Difficult times came at the beginning of the 1980s. On Republic League 1980–81 season, FK Jedinstvo finished 12th place, so, for the first time in their history, the team were relegated to the lowest-rank of domestic football system (Fourth League – North.). They made comeback in the 1982–83 season. In that season, FK Jedinstvo played in the Yugoslav Cup. In the First Round, they hosted one of the most successful teams in the history of Yugoslav football – Dinamo Zagreb in front of 6,000 spectators (0–2). Two years later, FK Jedinstvo were faced with another relegation to the Fourth League. At that time, in Bijelo Polje, they were in the shadow of local-rival FK Tekstilac.
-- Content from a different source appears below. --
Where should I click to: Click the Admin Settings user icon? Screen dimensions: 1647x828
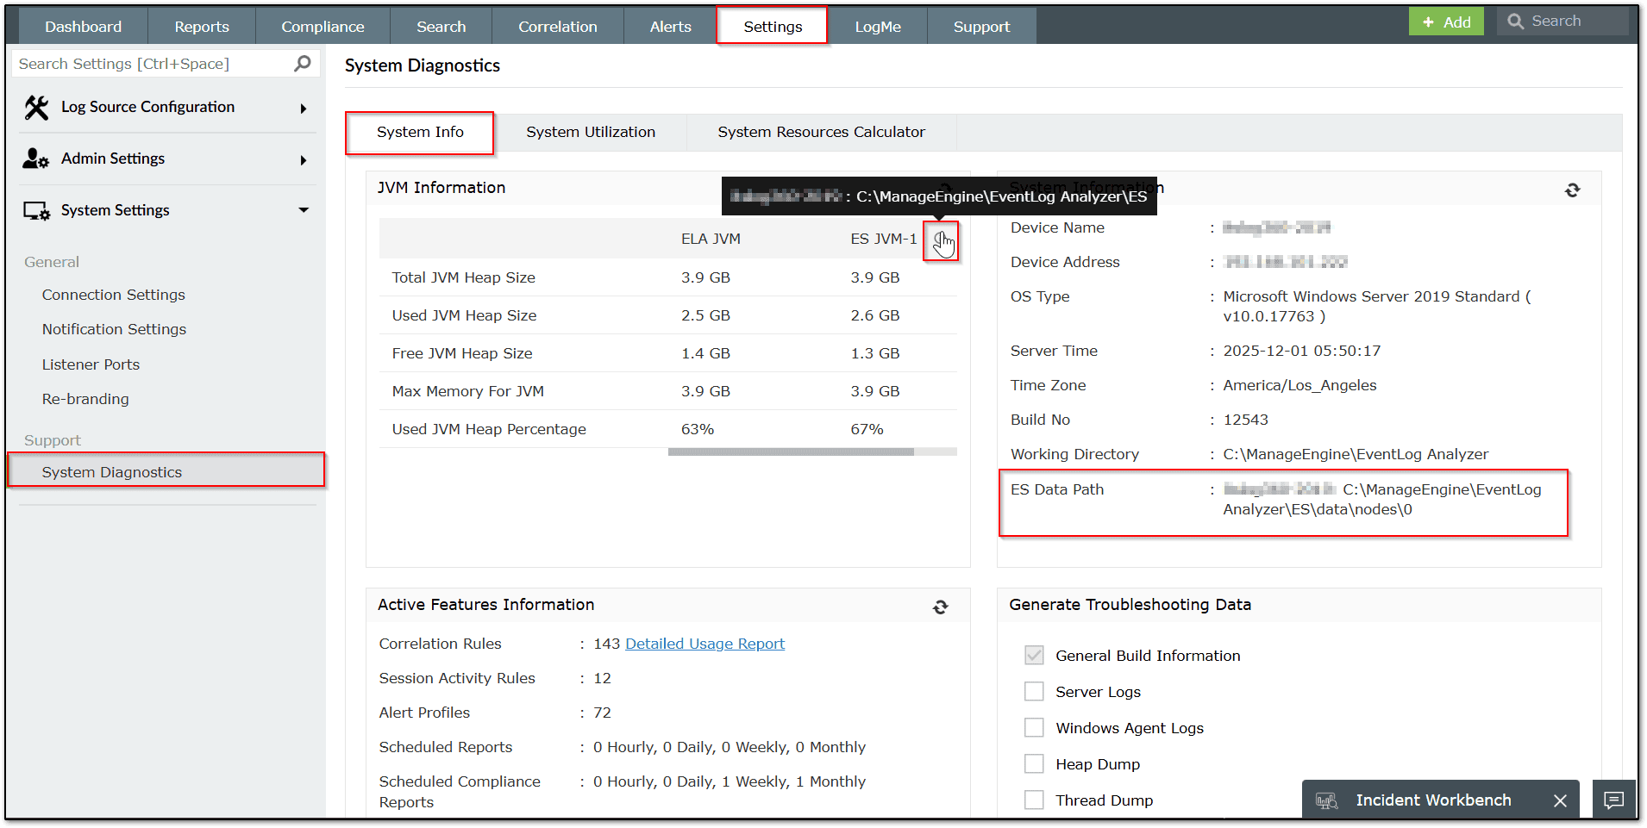click(x=35, y=159)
In the 1988–89 season, FK Jedinstvo played in newly established Yugoslav Inter-Republic League (third division), where they made significant success in the 1990–91 season. As a second-placed team, the team gained promotion to the 1991–92 Yugoslav Second League. On their comeback to second-tier, FK Jedinstvo finished 14th place.

After the breakup of SFR Yugoslavia, FK Jedinstvo spent most of the nineties in the second-tier competitions of FR Yugoslavia. In the beginning of the new century, the team from Bijelo Polje were among the best teams in the Second League of Serbia and Montenegro.

Historical success came in the 2004–05 season. FK Jedinstvo won the champion title in Second League – group Montenegro and gained its first-ever promotion to the First League of Serbia and Montenegro.

They started the 2005–06 Serbia and Montenegro SuperLiga season with the game against FK Partizan away (0–2), and first-ever elite division game in Bijelo Polje was held on 27 August 2005 (FK Jedinstvo – FK Voždovac 2–2). FK Jedinstvo finished at the bottom of table, but their home games were among the best attended in the First League.
After the Montenegrin independence (2006), FK Jedinstvo became a member of the Montenegrin First League, but relegated to the Second League after the inaugural season. In the period between 2008 and 2018, FK Jedinstvo spent three another years in the First League, but were always relegated at the end of the season as a last-placed team.

===First League Record===

For the first time, FK Jedinstvo played in the Yugoslav First League on season 2005–06. Below is a list of FK Jedinstvo scores in the First League by every single season.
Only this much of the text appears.